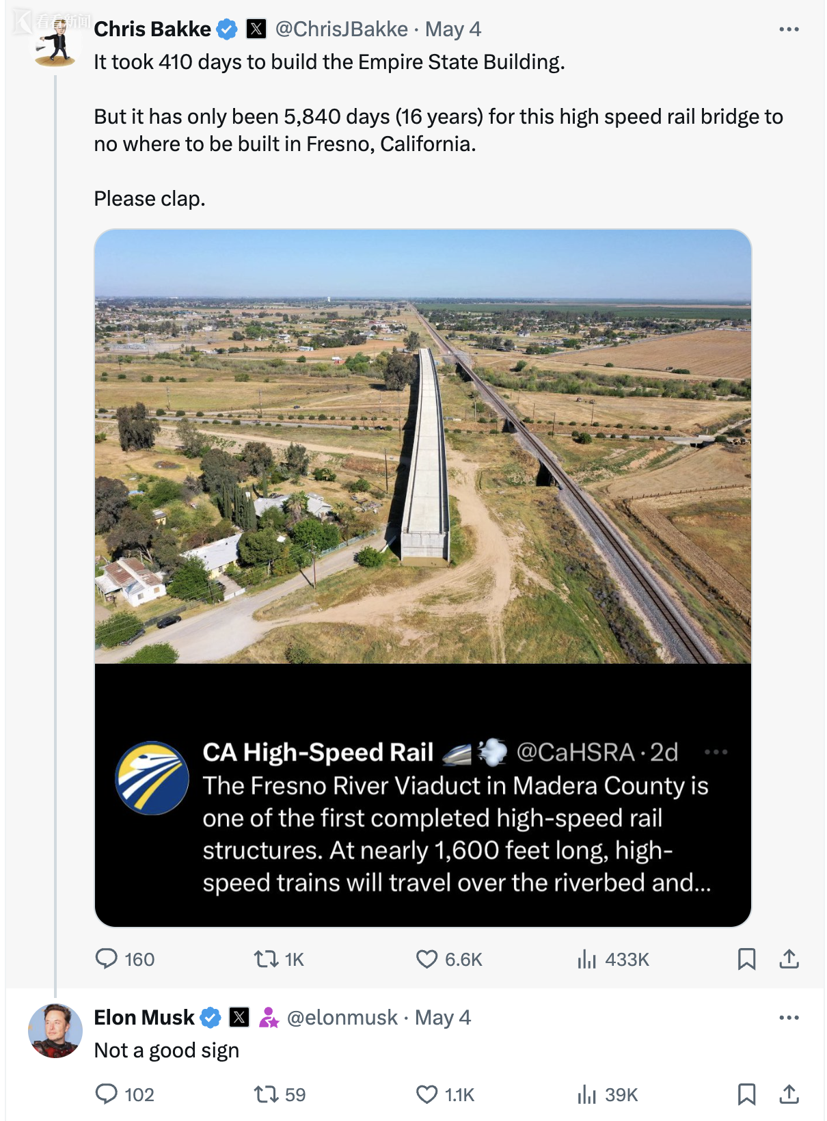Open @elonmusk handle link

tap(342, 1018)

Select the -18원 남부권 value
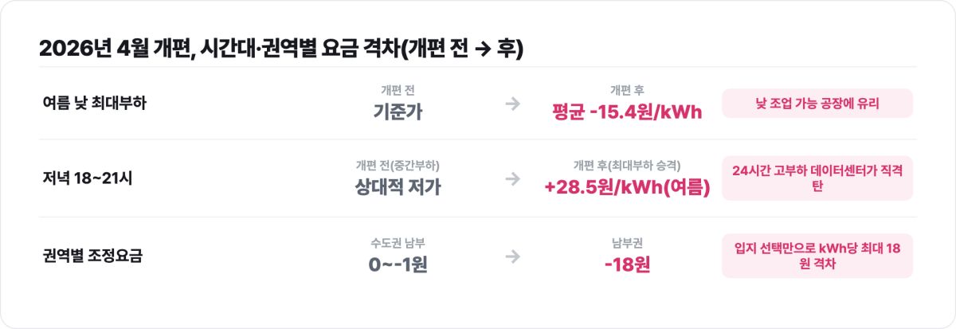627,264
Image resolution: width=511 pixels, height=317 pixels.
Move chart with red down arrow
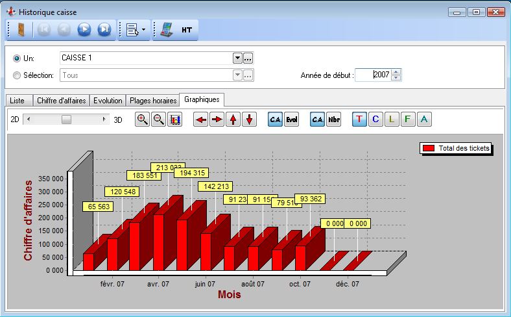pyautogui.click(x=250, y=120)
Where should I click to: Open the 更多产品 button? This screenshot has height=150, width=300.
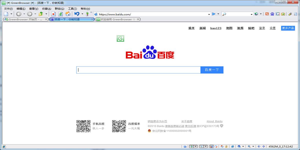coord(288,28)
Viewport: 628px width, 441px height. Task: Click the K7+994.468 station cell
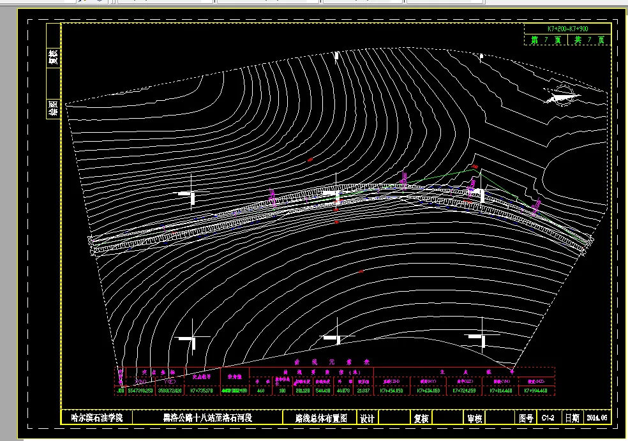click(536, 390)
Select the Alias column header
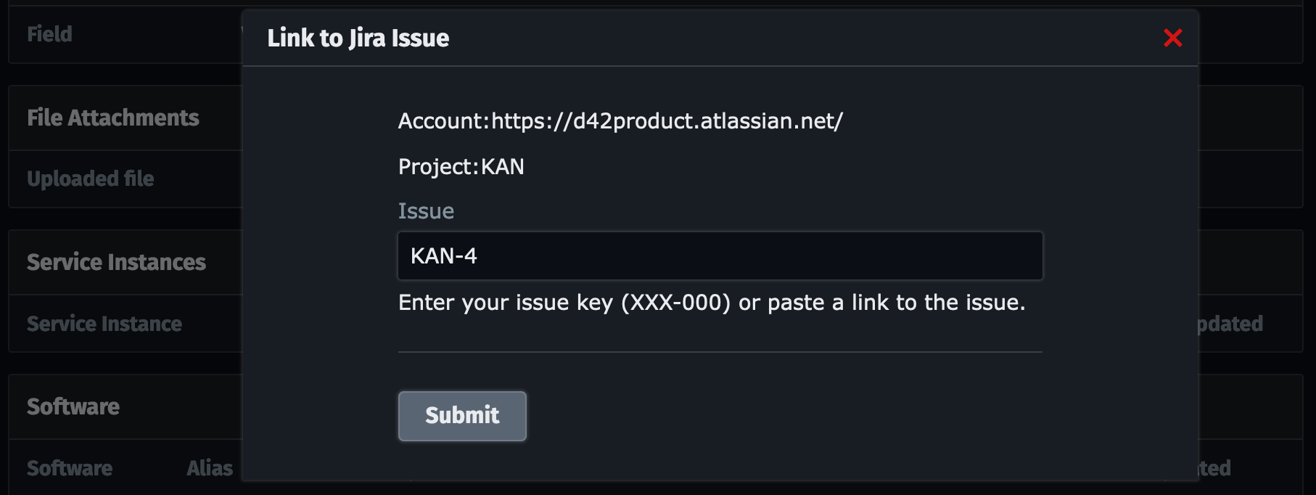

# # #

= What you have to do =
The answer must consist solely of the lines from the one with "Where should I" through the final line of the data, each reproduced exactly and with pictures omitted.

= Answer box =
Where should I click to: Open the 更多产品 button? This screenshot has height=150, width=300.
coord(288,28)
Viewport: 628px width, 441px height. Task: Click the K7+994.468 station cell
click(536, 390)
Select the Alias column header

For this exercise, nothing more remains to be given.